* Provided records:
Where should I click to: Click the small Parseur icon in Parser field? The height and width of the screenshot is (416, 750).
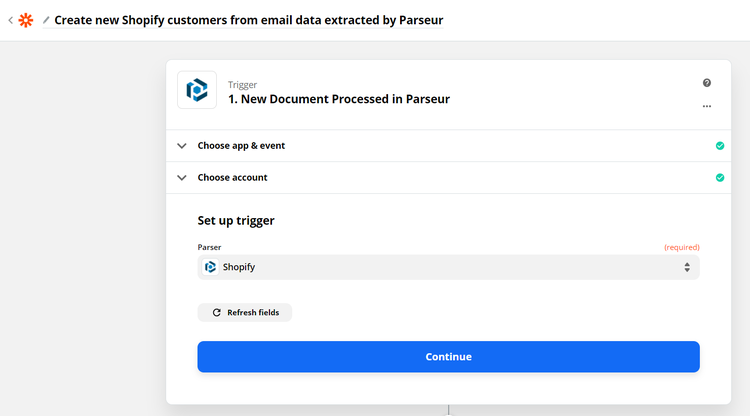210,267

* * *

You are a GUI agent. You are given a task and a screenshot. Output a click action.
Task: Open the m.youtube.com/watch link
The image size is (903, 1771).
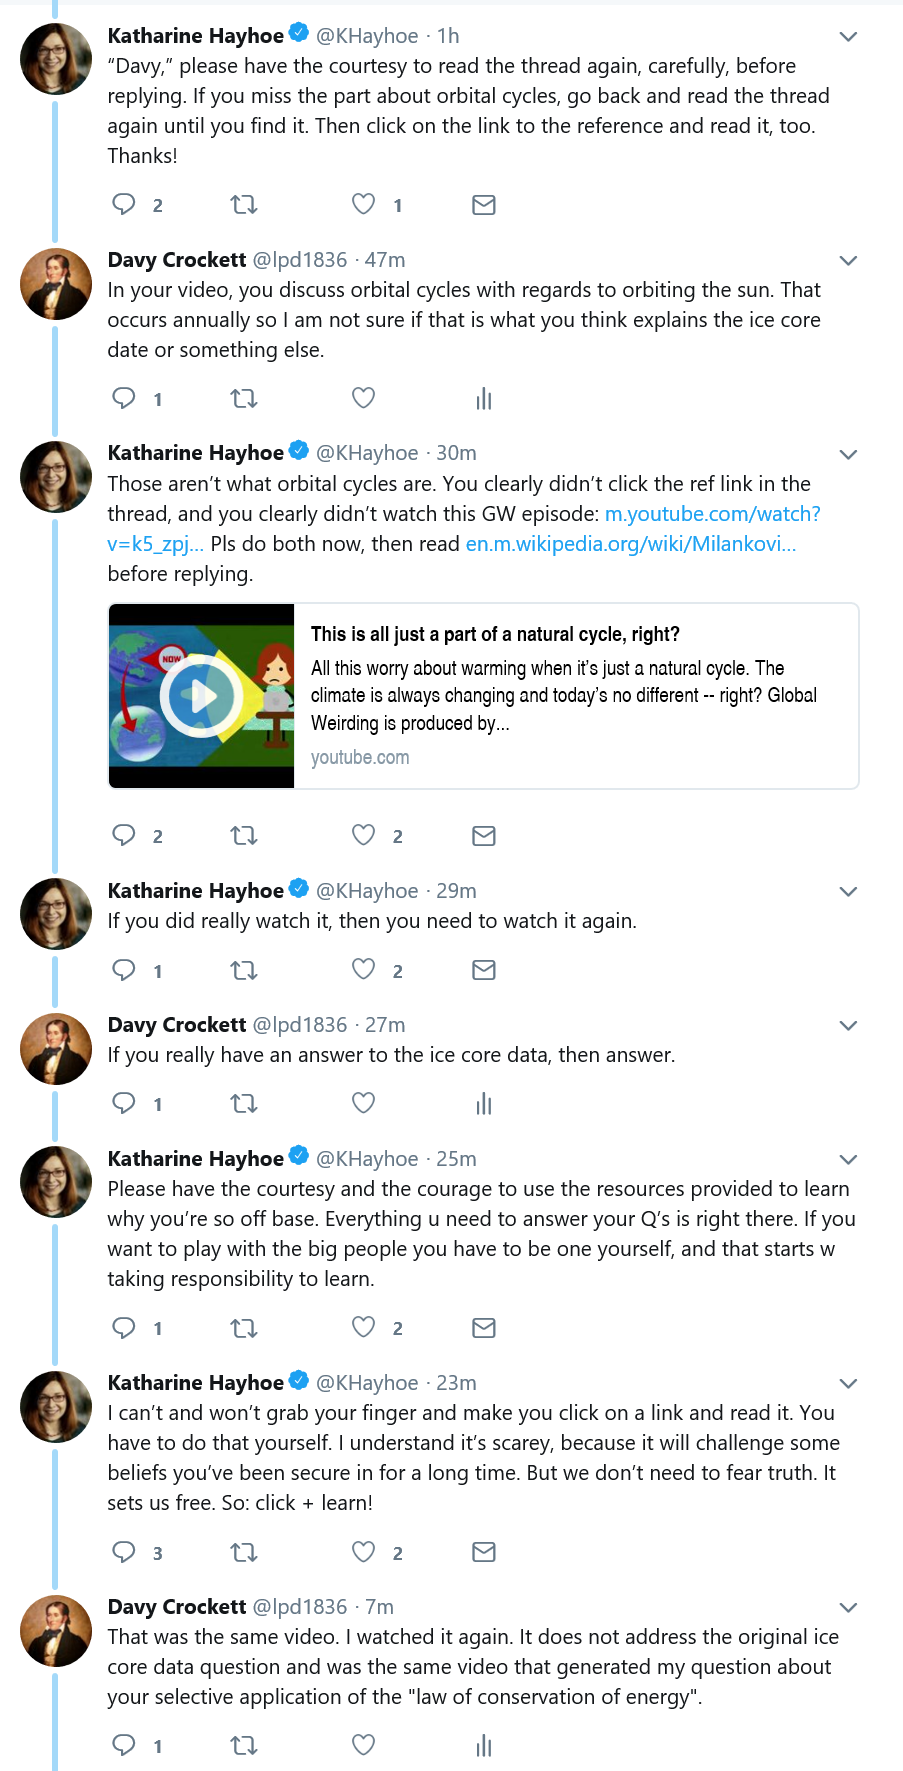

==

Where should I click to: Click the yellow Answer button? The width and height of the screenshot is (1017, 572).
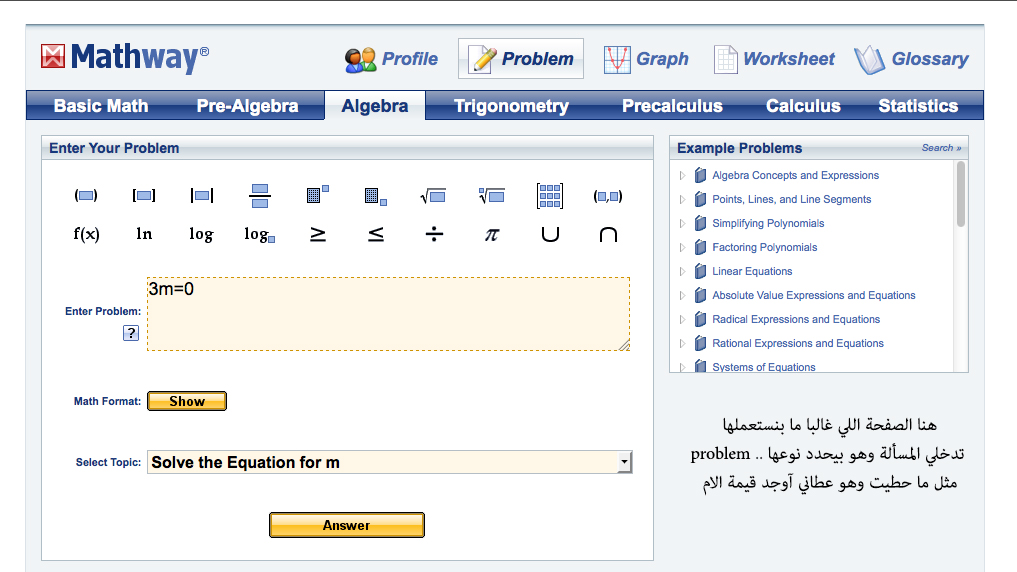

* Required work: Lines to set down from above: the line with "Task: Open the m.youtube.com/watch link", the line with "The image size is (903, 1771).", and every line between, each exactly as written.

* Output of the exercise:
Task: Open the m.youtube.com/watch link
The image size is (903, 1771).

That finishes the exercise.